Г е л ь д ы - Б а т ы р. Возможно, ты прав, Георгий. Возможно. Но самое странное… самое странное, друг, это то, что я и в самом деле симпатизирую Пальвану. И проклинаю себя за эту слабость. Но ничего не могу поделать. Все-таки брат жены, а?
А н т о н о в (усмехается). Самое странное, что я и сам симпатизирую ему! Из-за тебя, Гельды, из-за Сахрагюль… И очевидно, это совсем не странно, а очень даже по-человечески. Не истуканы же мы каменные, живые люди. Опаснее другая крайность — ожесточиться до потери всего человеческого.
Г е л ь д ы - Б а т ы р. А что на этот счет говорят умные книги, наша великая теория? Все-таки ты мой комиссар, должен знать.
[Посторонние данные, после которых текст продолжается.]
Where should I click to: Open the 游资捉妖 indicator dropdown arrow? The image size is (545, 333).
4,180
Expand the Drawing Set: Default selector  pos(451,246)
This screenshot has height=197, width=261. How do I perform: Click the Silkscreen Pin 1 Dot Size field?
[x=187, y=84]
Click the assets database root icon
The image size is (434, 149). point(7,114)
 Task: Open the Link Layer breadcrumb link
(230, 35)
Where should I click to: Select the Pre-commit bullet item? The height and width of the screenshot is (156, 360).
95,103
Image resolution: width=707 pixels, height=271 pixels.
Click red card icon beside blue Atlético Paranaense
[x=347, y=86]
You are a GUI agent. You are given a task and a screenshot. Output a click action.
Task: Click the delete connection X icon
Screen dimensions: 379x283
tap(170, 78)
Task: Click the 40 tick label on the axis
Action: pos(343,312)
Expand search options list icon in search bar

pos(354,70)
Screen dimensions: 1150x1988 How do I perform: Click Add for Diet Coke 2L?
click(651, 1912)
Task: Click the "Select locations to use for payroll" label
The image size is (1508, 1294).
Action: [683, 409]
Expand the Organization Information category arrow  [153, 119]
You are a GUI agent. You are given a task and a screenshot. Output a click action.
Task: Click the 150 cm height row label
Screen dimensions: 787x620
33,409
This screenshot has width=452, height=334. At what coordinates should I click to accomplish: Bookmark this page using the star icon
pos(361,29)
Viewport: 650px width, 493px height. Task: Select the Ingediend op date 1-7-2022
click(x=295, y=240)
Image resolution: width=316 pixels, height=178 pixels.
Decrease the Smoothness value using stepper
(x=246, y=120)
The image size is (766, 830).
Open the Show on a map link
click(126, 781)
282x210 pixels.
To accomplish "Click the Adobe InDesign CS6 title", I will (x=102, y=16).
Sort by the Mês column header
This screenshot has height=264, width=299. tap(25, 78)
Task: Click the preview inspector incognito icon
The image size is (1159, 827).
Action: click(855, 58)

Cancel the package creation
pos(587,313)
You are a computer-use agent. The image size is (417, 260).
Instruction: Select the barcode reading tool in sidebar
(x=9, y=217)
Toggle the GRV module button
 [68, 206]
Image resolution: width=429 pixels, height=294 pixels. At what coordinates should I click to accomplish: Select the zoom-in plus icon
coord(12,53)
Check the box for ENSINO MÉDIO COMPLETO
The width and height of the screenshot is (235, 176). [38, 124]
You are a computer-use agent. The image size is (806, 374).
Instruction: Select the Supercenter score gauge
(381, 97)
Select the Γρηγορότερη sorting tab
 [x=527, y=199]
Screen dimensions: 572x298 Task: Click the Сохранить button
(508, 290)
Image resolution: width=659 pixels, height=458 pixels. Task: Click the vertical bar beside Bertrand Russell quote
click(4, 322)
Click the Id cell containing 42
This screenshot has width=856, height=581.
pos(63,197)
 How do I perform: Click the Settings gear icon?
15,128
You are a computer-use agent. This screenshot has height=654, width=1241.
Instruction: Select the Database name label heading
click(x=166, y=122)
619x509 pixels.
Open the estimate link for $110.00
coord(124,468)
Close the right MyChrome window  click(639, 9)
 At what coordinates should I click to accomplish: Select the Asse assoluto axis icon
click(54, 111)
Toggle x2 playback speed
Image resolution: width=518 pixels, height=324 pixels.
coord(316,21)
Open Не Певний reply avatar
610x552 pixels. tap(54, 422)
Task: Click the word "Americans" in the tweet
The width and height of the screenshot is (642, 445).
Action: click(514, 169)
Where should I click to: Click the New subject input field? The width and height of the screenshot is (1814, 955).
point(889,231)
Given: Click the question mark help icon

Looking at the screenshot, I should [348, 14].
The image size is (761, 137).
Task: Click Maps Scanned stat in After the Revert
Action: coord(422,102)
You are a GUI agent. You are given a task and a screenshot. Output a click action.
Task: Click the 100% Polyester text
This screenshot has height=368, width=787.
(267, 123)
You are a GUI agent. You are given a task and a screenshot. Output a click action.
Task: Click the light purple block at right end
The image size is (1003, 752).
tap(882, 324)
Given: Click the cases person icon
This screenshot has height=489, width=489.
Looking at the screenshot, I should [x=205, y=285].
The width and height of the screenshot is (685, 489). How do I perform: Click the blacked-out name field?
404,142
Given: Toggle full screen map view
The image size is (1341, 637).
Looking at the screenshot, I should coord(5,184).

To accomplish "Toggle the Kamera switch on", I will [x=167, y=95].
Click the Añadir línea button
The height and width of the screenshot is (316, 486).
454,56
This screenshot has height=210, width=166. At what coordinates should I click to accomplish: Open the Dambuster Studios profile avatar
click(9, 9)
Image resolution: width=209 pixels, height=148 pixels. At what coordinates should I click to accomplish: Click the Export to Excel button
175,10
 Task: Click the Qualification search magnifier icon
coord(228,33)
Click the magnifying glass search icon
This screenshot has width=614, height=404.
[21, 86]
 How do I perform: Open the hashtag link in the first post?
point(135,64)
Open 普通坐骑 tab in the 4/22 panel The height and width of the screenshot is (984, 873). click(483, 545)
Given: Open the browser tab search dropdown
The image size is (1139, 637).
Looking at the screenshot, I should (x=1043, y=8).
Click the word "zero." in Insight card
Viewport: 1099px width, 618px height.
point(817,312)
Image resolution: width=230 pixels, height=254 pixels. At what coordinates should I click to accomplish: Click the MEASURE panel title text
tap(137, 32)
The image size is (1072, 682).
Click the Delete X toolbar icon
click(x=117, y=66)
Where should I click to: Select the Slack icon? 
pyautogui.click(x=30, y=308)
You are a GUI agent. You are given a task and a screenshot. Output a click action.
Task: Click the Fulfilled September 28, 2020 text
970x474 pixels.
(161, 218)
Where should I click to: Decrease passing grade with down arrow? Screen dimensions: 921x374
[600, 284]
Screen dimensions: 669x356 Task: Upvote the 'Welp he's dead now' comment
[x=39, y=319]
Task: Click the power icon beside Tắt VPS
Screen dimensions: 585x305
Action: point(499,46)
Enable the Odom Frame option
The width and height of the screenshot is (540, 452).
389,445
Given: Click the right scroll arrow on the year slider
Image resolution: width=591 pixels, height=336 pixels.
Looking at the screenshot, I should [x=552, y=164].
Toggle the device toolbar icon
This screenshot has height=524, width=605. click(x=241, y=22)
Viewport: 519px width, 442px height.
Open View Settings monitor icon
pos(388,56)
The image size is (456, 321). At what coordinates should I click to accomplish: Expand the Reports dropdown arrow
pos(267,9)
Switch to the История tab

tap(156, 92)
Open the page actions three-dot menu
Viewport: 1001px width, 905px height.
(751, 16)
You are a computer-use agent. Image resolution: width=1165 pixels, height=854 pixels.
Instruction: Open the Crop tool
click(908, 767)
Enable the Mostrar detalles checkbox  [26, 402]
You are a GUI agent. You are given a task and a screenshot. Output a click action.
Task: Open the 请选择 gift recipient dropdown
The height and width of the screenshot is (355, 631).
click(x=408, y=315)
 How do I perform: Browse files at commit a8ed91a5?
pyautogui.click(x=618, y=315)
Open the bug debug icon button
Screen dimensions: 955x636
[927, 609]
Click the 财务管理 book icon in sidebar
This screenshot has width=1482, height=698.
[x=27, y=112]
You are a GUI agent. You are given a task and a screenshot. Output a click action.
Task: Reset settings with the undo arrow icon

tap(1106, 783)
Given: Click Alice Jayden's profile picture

А н т о н о в. Великая теория тоже на нашей стороне, Гельды. Тот, чье имя носит эта наша теория, считает, что государство отсекает от себя свои живые части всякий раз, когда оно делает из гражданина преступника. Поэтому не будем терзаться. Мы действуем разумно. Надо непременно перетянуть Мердана-Пальвана на нашу сторону, если это, конечно, возможно. Пусть его люди вернутся в свои аулы, к семьям. Кроме того, если мы сейчас навяжем Мердану-Пальвану бой, он может уклониться от него. Он не дурак, уйдет еще дальше в Каракумы и еще больше ожесточится. То, что мы делаем с тобой сейчас, это тоже сражение. Мы обязаны думать о завтрашнем дне. Если Мердан-Пальван примет наши условия, дайхане десятков аулов избавятся от страха перед грабежом, получат возможность спокойно заняться крестьянским трудом. Люди не будут бояться идти в кооперативы.
Из-за куста выходит С а п а р.
С а п а р. Эй, руки вверх! Иначе уложу на месте!
Г е л ь д ы - Б а т ы р (тихо). Ну вот, попались.
А н т о н о в. Спокойно, спокойно, командир.
С а п а р. Эй, Гельды, не шевелись, а не то наполню твое поганое нутро горьким дымом! А ты, в остроконечной шапке, подними руки повыше! Еще, еще! Вот так.
Г е л ь д ы - Б а т ы р. Щенок, молокосос! Чего надрываешь горло? Лучше пойди скажи своему самозваному хану, что к нему пришел Гельды-Батыр. И не балуйся с ружьем. Рядом мои ребята.
С а п а р (неожиданно испуганно кричит). Дядя Пальван! Дядя Пальван! Большевики напали!..
Появляется М е р д а н - П а л ь в а н.
М е р д а н - П а л ь в а н. Что за крик? Кто здесь воет, словно голодный пес?